Task item: Reproduce the data below line by line, from its first line to the line with "Click the red <E3.01.IA> reference", both included, and nothing past that point.
*** Data to examine ***
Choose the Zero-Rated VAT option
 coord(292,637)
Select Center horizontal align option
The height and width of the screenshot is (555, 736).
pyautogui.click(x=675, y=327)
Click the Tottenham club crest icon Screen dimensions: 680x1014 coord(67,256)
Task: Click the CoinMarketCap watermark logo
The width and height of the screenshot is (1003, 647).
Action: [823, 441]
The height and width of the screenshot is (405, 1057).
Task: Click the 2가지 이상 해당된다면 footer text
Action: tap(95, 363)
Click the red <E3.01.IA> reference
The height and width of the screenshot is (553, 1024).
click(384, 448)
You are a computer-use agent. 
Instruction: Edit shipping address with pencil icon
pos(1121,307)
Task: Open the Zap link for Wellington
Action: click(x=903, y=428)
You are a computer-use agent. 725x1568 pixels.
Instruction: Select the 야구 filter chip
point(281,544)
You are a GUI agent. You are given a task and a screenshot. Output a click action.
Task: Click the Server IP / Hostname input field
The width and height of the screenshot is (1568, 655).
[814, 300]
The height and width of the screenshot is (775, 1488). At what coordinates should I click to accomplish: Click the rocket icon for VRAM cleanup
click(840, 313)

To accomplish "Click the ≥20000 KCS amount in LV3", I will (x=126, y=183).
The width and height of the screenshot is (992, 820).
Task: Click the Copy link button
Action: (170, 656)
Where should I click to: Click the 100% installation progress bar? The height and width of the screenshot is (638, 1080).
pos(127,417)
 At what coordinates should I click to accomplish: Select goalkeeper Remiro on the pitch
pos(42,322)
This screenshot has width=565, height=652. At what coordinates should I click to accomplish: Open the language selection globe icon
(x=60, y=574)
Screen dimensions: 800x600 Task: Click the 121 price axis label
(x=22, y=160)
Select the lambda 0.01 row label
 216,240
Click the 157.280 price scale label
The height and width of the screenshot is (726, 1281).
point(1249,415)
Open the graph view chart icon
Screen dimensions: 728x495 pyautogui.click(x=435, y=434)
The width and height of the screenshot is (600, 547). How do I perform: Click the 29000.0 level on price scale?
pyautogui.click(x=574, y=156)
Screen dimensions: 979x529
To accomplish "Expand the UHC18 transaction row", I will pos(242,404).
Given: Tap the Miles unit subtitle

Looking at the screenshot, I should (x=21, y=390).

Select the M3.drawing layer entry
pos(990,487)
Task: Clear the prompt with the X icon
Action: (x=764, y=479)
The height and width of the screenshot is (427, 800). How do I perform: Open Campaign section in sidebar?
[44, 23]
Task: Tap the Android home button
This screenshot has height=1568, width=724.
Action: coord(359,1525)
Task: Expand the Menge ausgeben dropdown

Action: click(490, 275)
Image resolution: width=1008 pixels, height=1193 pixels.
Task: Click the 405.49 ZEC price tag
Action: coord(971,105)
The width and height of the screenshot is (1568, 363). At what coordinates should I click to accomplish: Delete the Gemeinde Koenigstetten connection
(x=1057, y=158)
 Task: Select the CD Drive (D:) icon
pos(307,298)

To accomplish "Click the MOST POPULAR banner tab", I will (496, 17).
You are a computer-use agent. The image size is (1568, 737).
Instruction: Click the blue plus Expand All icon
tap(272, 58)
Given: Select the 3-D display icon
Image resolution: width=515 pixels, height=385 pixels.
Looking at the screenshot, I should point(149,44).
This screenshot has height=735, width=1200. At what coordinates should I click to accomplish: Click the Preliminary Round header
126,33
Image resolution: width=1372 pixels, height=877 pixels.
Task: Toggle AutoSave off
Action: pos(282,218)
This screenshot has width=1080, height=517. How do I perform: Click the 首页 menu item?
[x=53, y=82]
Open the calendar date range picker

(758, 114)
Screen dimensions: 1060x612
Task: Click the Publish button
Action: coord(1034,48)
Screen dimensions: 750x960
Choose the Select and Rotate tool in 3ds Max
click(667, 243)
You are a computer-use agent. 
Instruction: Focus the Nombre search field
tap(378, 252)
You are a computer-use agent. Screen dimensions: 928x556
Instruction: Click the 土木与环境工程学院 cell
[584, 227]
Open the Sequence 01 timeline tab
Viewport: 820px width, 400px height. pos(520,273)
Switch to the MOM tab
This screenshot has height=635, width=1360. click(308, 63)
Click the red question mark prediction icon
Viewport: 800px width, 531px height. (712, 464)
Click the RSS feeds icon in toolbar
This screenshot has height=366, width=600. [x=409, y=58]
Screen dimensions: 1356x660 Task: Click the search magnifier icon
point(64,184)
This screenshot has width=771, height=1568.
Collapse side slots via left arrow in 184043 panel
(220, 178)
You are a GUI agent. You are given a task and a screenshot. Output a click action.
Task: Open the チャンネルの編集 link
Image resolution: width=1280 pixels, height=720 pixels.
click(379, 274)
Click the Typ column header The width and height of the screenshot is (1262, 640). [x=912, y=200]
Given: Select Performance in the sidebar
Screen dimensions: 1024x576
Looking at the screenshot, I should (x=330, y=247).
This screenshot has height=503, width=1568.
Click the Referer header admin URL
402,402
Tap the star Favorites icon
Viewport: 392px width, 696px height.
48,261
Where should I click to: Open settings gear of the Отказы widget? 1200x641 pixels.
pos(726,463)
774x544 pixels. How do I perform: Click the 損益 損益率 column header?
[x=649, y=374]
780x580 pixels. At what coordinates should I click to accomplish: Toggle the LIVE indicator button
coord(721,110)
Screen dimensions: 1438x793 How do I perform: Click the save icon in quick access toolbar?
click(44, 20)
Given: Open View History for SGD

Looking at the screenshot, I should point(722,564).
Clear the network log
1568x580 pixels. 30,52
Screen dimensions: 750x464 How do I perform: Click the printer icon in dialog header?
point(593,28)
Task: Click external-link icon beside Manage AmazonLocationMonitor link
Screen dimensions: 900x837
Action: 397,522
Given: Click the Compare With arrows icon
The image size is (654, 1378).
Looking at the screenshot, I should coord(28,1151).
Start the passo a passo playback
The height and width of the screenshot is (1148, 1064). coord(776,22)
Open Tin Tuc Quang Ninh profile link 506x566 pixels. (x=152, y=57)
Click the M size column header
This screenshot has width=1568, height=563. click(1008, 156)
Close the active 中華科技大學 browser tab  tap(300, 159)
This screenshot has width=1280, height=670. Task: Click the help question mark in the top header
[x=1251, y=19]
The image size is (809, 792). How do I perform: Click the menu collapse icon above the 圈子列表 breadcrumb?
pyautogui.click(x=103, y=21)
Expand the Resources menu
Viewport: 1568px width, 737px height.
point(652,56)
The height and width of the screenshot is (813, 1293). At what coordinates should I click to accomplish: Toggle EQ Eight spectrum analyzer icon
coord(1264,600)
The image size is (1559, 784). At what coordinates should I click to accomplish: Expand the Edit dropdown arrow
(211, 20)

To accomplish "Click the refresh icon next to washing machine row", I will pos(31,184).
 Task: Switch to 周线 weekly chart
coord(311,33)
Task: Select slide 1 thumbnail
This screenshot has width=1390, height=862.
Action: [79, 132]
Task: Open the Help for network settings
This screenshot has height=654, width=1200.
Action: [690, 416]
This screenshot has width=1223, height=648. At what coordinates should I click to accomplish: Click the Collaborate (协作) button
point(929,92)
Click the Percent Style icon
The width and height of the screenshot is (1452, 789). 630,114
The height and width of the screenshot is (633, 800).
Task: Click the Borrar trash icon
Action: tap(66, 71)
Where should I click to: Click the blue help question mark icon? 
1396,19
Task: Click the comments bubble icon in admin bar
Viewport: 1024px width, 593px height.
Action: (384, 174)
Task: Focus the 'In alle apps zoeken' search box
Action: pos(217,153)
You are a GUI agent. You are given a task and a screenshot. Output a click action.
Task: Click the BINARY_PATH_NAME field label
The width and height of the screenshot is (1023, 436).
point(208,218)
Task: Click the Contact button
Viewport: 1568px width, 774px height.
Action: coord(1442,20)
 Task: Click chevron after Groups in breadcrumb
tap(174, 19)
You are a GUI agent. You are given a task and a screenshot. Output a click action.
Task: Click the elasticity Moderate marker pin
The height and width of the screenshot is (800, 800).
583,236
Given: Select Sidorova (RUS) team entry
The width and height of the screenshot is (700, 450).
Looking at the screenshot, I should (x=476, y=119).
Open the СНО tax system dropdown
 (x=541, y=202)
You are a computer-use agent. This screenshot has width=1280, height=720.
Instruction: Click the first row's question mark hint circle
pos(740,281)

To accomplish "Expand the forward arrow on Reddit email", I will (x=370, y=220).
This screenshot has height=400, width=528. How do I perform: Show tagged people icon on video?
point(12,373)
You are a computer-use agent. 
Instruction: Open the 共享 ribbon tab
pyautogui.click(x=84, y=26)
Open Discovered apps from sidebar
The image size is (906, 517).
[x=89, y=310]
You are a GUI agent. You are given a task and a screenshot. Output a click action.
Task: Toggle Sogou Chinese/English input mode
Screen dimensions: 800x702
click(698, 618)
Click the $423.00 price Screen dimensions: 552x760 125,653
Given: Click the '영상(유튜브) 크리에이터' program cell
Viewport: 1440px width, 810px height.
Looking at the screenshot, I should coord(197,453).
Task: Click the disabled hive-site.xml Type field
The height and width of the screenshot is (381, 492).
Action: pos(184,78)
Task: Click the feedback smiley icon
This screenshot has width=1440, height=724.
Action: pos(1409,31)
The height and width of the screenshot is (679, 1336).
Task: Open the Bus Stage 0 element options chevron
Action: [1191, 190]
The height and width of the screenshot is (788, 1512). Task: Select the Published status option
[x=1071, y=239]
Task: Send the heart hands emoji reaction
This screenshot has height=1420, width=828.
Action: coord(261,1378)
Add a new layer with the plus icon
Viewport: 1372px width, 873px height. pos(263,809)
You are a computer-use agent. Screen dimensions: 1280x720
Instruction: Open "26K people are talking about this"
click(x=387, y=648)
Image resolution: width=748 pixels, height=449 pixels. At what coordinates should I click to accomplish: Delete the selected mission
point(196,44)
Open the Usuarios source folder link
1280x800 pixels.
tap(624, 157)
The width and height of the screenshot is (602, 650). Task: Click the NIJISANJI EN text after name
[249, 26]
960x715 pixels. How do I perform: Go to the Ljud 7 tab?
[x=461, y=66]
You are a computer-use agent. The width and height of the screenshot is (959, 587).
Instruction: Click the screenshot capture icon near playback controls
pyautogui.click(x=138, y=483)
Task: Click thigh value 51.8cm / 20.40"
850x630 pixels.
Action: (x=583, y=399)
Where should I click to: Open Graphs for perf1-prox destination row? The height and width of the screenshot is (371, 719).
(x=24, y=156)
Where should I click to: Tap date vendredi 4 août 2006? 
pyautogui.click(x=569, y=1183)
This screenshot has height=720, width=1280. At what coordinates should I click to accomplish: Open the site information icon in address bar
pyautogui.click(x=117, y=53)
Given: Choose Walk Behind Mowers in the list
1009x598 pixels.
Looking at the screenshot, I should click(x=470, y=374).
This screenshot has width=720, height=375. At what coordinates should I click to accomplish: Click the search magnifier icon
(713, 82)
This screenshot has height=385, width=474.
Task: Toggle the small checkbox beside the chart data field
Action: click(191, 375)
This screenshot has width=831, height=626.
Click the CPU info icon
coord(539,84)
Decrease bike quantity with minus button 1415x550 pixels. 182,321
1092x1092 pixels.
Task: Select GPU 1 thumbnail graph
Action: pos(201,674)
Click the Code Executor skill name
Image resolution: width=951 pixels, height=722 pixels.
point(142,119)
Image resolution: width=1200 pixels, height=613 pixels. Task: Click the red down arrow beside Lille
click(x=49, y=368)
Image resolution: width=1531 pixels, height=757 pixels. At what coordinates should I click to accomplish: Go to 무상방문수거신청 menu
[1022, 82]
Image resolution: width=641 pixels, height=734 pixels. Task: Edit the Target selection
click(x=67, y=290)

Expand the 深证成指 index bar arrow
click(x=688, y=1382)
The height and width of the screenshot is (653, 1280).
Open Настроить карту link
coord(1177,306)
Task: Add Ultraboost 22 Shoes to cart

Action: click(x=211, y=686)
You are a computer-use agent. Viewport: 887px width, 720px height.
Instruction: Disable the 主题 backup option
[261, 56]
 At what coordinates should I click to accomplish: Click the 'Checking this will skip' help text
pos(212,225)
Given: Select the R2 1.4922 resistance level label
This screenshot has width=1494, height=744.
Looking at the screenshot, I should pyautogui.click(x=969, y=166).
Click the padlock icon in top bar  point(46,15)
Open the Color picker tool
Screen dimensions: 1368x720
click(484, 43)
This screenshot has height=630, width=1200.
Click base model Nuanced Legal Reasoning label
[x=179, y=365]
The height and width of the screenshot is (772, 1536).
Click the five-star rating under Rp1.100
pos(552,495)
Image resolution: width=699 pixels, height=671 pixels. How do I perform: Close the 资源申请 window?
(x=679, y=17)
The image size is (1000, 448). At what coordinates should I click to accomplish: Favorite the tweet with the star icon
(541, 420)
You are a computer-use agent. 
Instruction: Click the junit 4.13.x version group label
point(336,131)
*** End of Data to examine ***
Result below:
Choose the Zero-Rated VAT option
 coord(292,637)
Select Center horizontal align option
The height and width of the screenshot is (555, 736).
pyautogui.click(x=675, y=327)
Click the Tottenham club crest icon Screen dimensions: 680x1014 coord(67,256)
Task: Click the CoinMarketCap watermark logo
The width and height of the screenshot is (1003, 647).
Action: [823, 441]
The height and width of the screenshot is (405, 1057).
Task: Click the 2가지 이상 해당된다면 footer text
Action: tap(95, 363)
Click the red <E3.01.IA> reference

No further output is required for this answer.